Le pronostic, s'il est réservé, oriente le praticien vers un plan de traitement approprié, quitte à s'abstenir si les risques thérapeutiques semblent supérieurs aux bénéfices escomptés.
Sur ce patient de 17 ans en cours de traitement d'ODF, la 43, malgré une situation favorable (fig. 27), n'évolue pas. La mise sous traction de cette dent associée à une erreur bio-mécanique a conduit à l'ingression et à la version des dents voisines. Le diagnostic d'ankylose est évident (fig. 28).
L'orthopédie dento-faciale comme l'ensemble des disciplines odontologiques a bénéficié de progrès techniques majeurs au cours des 20 dernières années. La grande diversité des appareils proposés, leur discrétion ainsi que l'amélioration des qualités métallo-techniques des fils utilisés ont concouru au développement des traitements pour adultes.
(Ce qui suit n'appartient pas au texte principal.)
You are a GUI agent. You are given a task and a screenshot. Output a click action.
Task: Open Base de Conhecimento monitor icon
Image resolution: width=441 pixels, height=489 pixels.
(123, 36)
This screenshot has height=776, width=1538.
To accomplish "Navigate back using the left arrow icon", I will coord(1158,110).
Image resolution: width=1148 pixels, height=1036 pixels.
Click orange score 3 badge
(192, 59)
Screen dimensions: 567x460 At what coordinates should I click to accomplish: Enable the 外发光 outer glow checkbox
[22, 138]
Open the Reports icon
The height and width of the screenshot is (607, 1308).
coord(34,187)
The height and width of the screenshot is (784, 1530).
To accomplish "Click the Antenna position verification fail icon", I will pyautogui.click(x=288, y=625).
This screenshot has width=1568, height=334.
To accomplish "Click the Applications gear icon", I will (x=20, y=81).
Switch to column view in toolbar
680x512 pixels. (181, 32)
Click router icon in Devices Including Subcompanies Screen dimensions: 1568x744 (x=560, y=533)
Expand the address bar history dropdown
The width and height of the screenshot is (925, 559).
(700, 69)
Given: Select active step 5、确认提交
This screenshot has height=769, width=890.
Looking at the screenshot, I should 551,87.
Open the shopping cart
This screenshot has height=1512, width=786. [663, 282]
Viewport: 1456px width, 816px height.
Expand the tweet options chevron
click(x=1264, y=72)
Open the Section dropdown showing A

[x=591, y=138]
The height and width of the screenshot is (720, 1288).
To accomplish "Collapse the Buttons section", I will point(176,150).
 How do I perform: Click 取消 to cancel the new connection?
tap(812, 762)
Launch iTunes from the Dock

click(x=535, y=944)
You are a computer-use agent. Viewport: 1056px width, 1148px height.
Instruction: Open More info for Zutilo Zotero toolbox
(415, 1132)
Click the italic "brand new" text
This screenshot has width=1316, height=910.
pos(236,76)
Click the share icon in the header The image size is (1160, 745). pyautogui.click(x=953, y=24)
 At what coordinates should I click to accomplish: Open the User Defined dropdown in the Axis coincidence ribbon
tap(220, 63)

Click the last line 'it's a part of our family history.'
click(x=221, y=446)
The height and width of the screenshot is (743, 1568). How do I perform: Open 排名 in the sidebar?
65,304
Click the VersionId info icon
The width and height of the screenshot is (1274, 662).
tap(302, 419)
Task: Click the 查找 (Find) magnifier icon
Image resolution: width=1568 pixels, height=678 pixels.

Elle participe au même titre que la prothèse ou la parodontie au rétablissement d'un équilibre physiologique occlusal en préservant au mieux les tissus dentaires et parodontaux. Dans ce but, l'amélioration des techniques diagnostiques permet de préciser et d'individualiser au cas par cas les objectifs de traitement. Lorsque le pronostic est réservé, des compromis ne ruinant pas les possibilités thérapeutiques futures doivent être envisagés pour conserver et protéger, autant que faire se peut, l'équilibre fonctionnel existant. L'essentiel de la réussite du traitement repose sur une explication claire des difficultés auxquelles devra faire face le patient avec ou sans traitement et sur la mise en œuvre d'un traitement pluridisciplinaire où chaque intervenant voit ses possibilités thérapeutiques potentialisées par l'aide des autres disciplines.